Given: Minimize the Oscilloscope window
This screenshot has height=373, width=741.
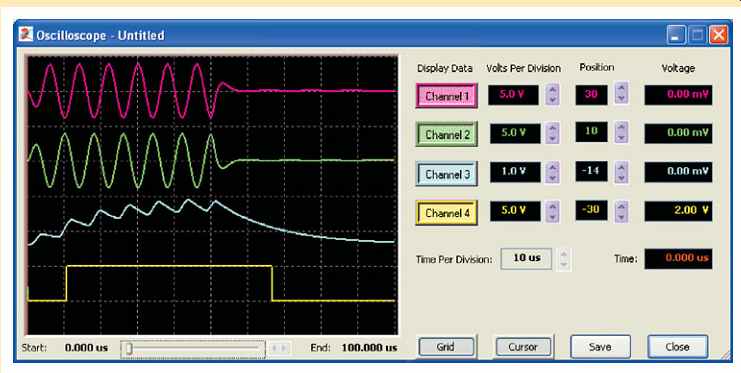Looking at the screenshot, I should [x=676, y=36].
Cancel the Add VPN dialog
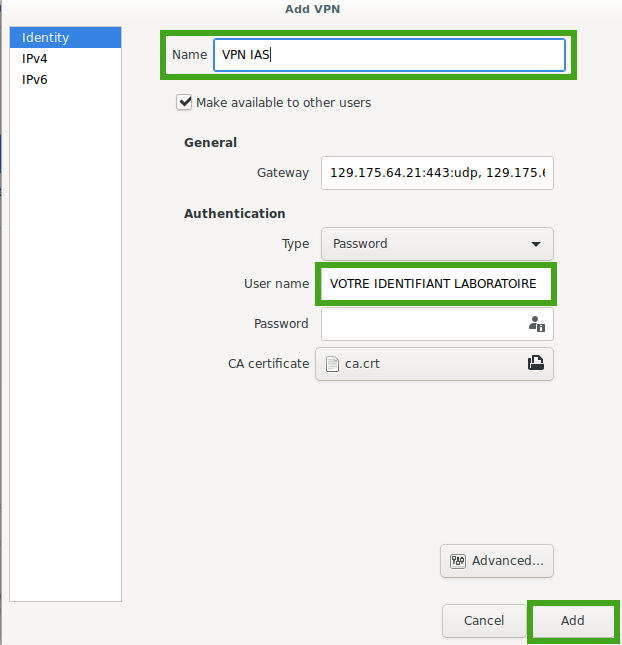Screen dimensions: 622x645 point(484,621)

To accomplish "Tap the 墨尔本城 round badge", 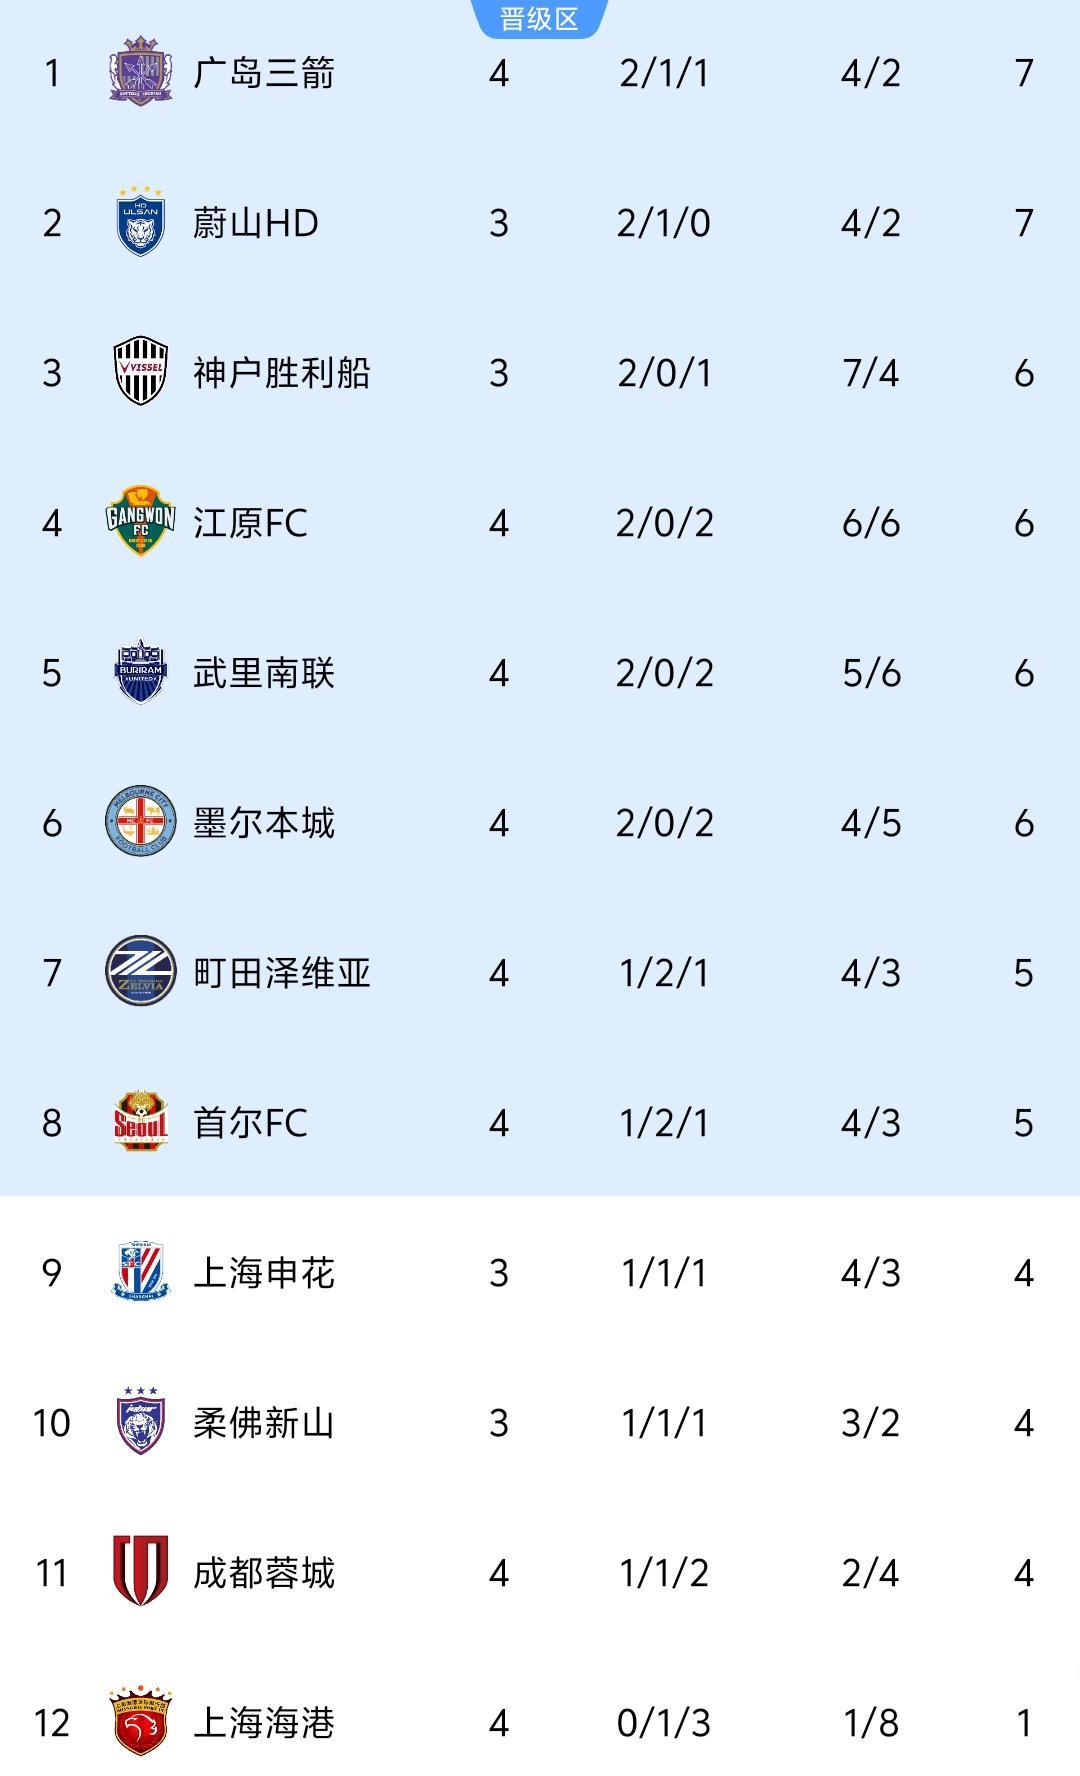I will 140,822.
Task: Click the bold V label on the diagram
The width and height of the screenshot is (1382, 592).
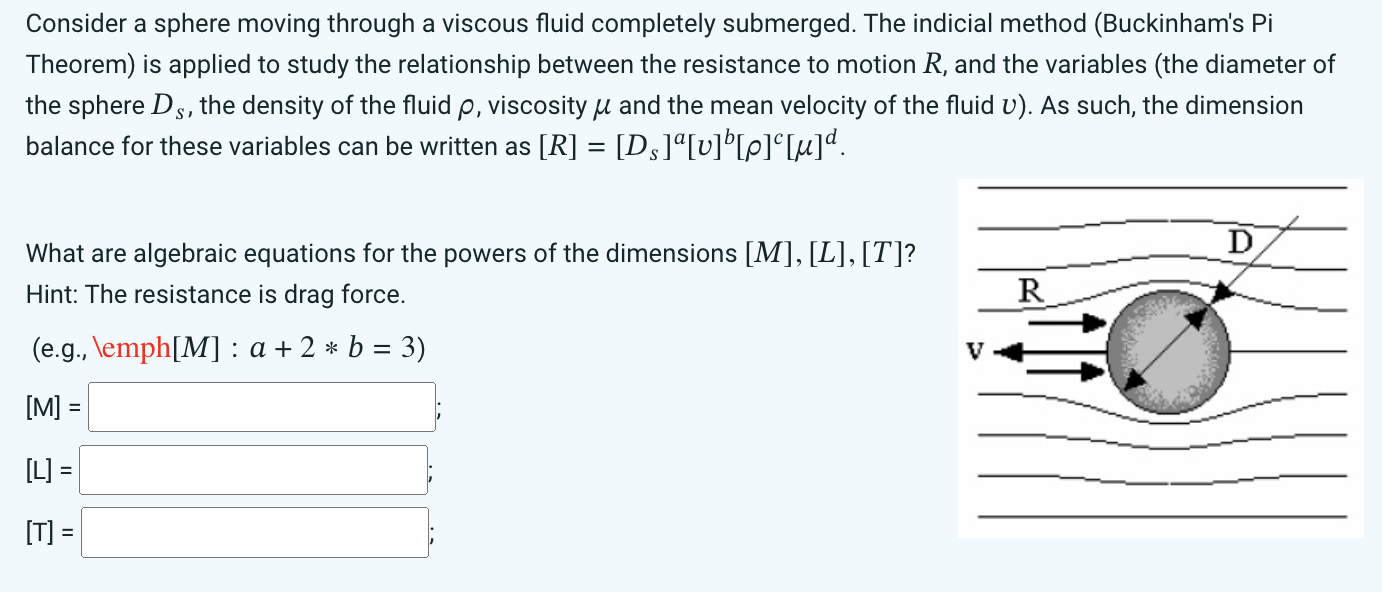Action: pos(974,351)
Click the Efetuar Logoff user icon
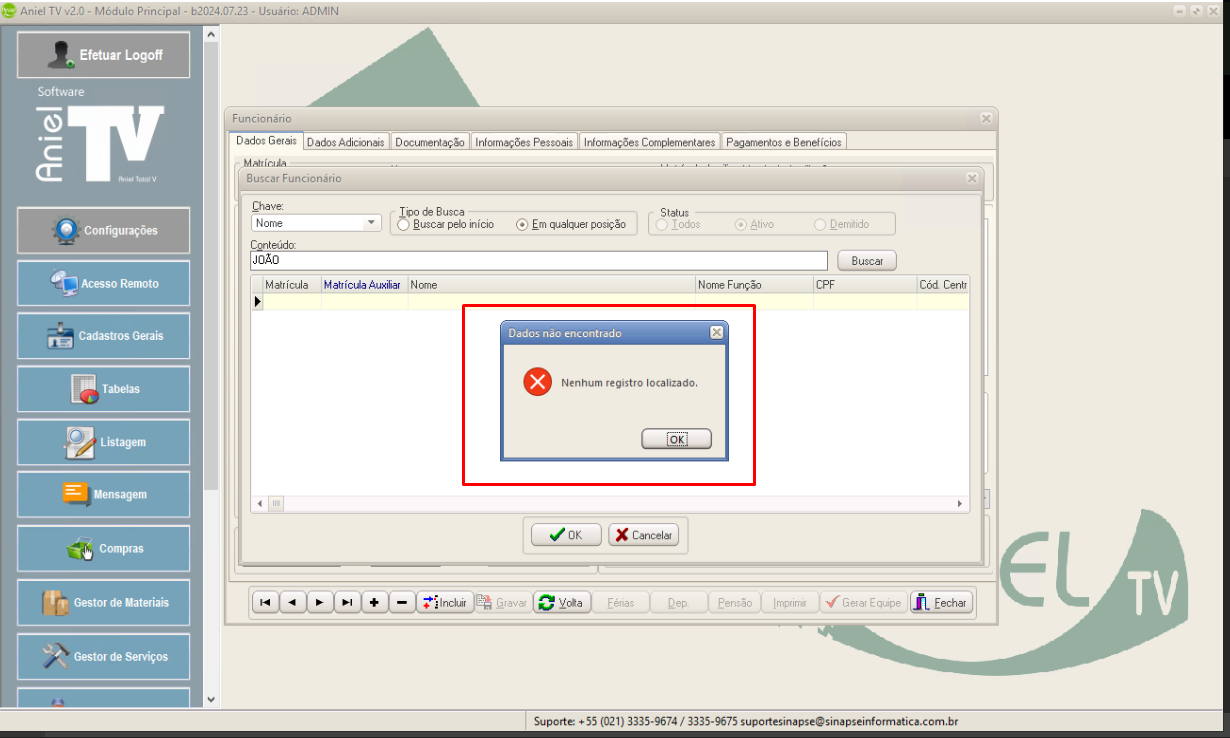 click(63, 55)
+ + + +
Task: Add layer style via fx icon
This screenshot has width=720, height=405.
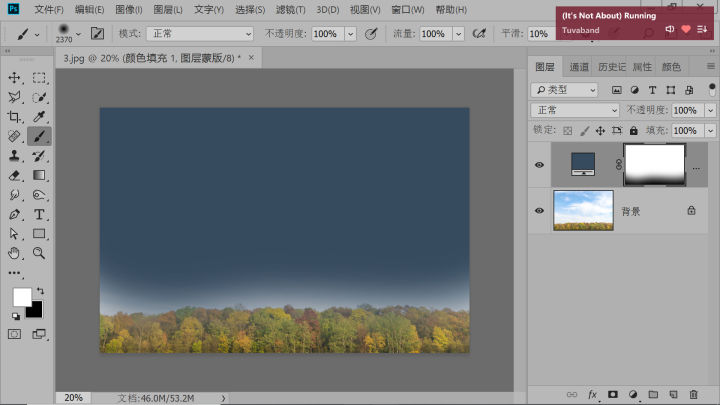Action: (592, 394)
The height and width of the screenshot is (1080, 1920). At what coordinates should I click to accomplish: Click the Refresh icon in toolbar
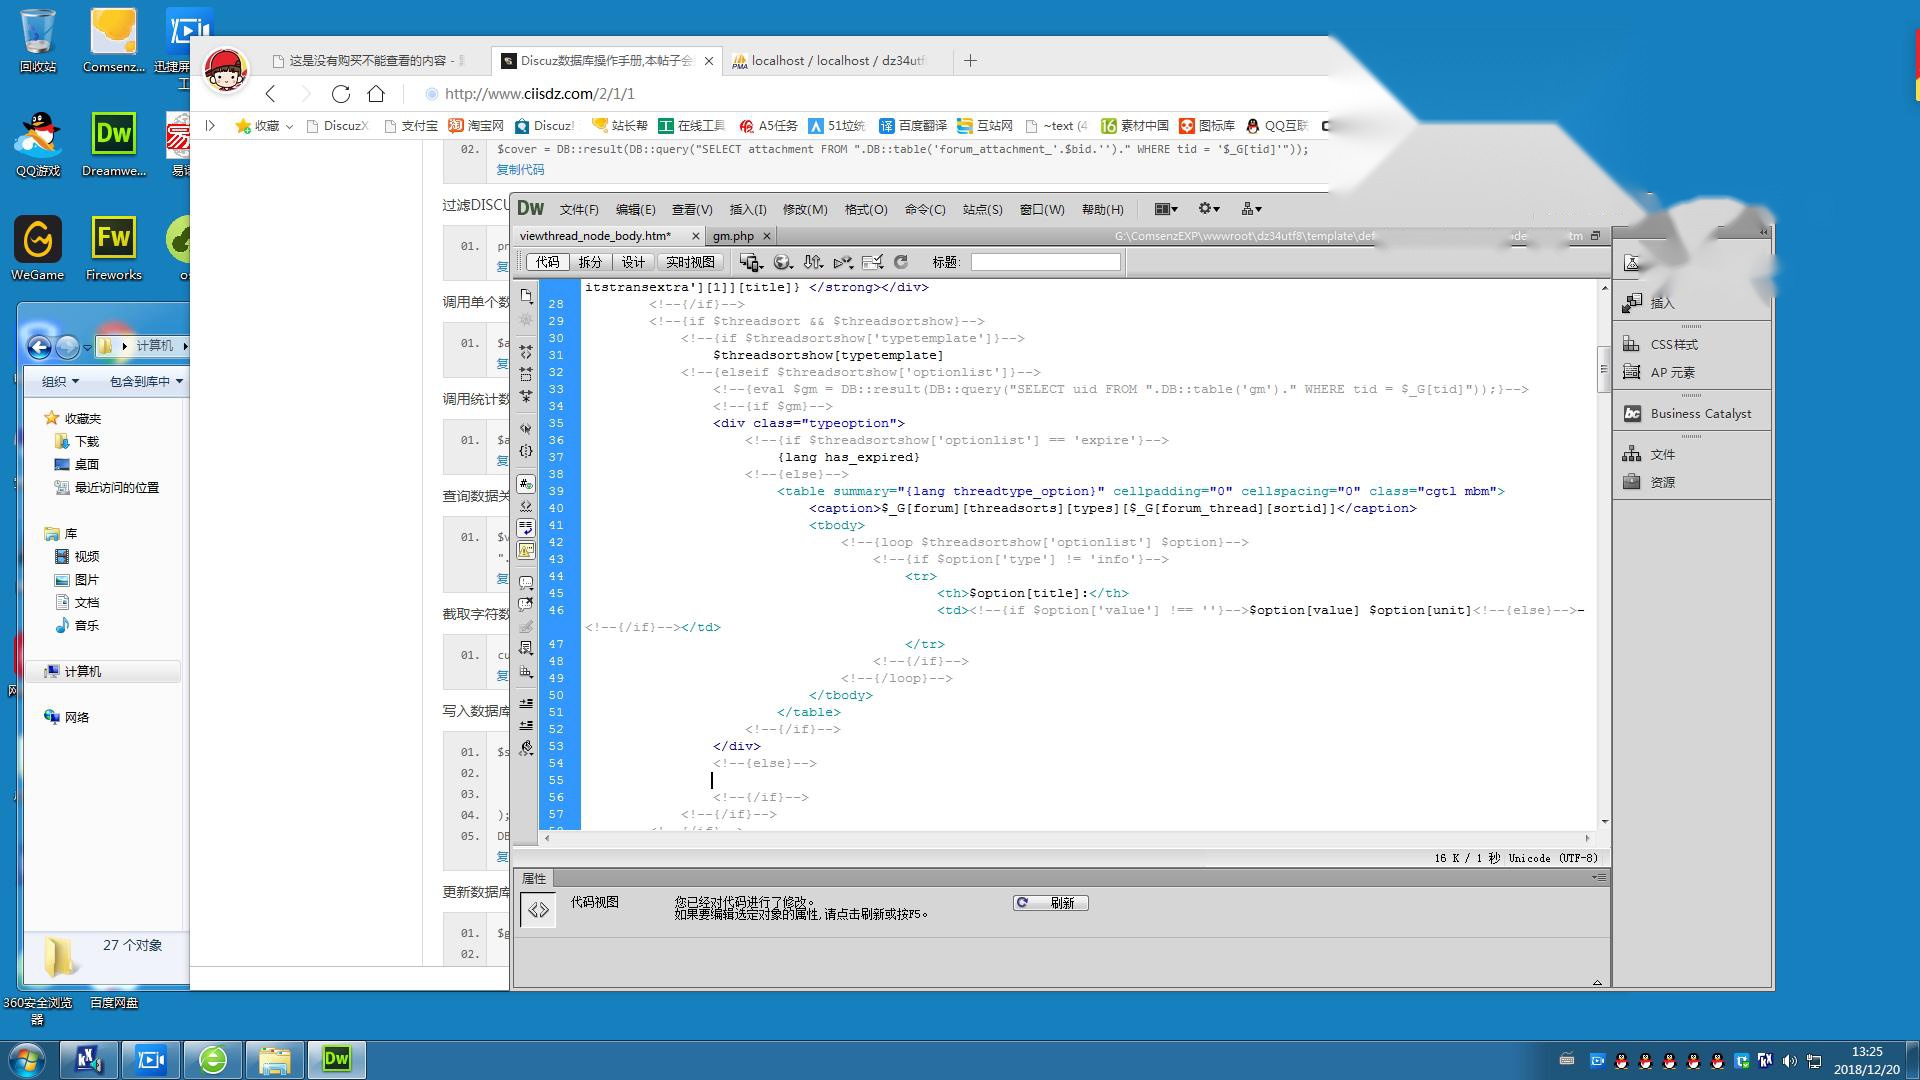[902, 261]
+ + + +
Which lines above contain the string "This" with matching case? Copy each of them.

This screenshot has height=373, width=741.
This screenshot has width=720, height=405.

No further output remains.